- [AVAILABLE RECORDS]:
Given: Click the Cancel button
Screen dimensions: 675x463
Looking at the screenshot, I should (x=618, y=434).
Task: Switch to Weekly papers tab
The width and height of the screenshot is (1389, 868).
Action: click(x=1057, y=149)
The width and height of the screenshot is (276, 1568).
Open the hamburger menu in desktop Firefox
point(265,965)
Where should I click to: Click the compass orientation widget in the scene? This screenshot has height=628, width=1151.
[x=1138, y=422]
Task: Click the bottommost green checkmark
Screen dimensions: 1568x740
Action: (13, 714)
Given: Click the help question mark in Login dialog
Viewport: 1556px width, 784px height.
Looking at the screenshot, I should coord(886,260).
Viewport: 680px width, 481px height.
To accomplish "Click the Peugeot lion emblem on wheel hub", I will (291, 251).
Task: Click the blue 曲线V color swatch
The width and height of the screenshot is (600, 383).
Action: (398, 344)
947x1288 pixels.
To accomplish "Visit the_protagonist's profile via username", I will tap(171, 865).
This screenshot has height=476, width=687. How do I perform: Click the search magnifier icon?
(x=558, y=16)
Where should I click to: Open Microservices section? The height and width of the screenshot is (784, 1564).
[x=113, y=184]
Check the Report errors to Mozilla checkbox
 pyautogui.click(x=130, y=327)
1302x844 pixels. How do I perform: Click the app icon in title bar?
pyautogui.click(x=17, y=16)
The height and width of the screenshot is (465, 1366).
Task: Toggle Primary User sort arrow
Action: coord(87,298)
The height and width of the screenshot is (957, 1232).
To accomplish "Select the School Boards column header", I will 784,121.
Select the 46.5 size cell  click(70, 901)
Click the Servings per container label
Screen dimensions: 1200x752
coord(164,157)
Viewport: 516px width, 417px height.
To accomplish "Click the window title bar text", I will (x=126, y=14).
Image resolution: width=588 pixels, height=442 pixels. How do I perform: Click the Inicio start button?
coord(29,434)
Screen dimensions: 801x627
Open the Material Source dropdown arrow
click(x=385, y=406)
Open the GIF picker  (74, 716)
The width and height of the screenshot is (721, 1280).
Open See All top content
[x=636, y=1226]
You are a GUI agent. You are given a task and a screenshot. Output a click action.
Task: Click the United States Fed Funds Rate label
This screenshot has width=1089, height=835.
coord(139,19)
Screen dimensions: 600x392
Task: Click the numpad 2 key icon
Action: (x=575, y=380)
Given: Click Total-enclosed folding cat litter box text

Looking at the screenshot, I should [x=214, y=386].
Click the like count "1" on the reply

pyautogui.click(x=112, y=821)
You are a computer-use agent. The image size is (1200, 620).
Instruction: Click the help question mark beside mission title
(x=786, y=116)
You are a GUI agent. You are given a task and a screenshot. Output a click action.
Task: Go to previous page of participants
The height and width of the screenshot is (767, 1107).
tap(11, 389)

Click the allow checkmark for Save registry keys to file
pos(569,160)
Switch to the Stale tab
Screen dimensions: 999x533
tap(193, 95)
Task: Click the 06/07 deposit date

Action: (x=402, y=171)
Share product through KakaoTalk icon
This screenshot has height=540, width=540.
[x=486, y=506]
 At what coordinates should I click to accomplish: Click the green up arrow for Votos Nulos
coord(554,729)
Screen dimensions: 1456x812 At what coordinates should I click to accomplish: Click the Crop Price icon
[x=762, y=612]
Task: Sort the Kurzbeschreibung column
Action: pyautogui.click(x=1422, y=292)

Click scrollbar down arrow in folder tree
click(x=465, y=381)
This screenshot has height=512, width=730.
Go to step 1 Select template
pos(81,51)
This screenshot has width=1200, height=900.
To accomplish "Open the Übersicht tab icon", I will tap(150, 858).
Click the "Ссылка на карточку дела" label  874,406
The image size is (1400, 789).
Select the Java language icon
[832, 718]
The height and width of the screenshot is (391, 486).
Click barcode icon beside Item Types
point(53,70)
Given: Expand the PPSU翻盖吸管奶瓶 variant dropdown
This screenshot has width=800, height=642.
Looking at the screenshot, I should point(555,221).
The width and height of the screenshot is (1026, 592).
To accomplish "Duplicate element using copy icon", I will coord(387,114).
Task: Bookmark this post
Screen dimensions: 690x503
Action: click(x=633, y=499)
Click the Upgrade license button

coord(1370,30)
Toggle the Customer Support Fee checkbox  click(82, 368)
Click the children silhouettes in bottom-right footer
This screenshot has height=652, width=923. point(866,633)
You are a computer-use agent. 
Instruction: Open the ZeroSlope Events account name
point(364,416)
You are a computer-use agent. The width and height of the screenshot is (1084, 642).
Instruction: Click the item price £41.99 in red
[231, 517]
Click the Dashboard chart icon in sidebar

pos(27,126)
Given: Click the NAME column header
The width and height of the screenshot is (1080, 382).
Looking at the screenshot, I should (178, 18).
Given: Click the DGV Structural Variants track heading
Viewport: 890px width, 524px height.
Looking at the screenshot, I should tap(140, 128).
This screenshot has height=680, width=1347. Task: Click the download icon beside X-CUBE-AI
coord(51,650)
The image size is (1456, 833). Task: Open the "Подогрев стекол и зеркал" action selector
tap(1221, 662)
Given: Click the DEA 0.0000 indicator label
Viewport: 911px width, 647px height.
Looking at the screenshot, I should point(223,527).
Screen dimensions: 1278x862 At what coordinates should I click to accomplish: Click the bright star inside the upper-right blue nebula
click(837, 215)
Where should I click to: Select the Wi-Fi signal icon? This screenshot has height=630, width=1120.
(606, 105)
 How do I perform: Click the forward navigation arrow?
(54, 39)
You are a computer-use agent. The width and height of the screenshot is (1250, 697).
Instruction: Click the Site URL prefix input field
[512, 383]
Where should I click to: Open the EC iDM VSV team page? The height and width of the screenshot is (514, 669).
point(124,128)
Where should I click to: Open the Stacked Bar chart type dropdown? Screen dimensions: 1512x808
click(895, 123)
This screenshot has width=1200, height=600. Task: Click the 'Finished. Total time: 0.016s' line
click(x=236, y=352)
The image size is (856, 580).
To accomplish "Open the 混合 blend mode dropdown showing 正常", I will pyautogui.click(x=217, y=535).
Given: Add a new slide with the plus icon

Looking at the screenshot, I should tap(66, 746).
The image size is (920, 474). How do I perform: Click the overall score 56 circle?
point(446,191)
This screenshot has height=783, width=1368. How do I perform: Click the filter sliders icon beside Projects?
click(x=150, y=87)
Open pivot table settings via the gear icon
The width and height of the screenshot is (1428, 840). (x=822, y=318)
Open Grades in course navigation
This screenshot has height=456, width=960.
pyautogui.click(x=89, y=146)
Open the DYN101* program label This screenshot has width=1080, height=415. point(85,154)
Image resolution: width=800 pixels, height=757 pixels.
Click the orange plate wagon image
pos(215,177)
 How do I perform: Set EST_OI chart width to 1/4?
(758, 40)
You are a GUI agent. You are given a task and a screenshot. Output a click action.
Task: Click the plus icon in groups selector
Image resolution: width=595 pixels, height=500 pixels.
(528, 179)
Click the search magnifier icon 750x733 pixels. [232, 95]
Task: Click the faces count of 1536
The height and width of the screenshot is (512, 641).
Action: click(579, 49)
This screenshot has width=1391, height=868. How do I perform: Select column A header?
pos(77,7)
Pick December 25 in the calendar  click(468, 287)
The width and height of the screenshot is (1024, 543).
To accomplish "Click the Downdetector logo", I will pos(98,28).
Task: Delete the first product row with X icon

- [PROMPT]: Copy nothing except the lines from the one with "The height and width of the screenshot is (512, 641)." through the end of the records; keep each exactly as it appears, first and last included.

- [ANSWER]:
The height and width of the screenshot is (512, 641).
Action: click(579, 49)
This screenshot has width=1391, height=868. How do I perform: Select column A header?
pos(77,7)
Pick December 25 in the calendar  click(468, 287)
The width and height of the screenshot is (1024, 543).
To accomplish "Click the Downdetector logo", I will pos(98,28).
Task: Delete the first product row with X icon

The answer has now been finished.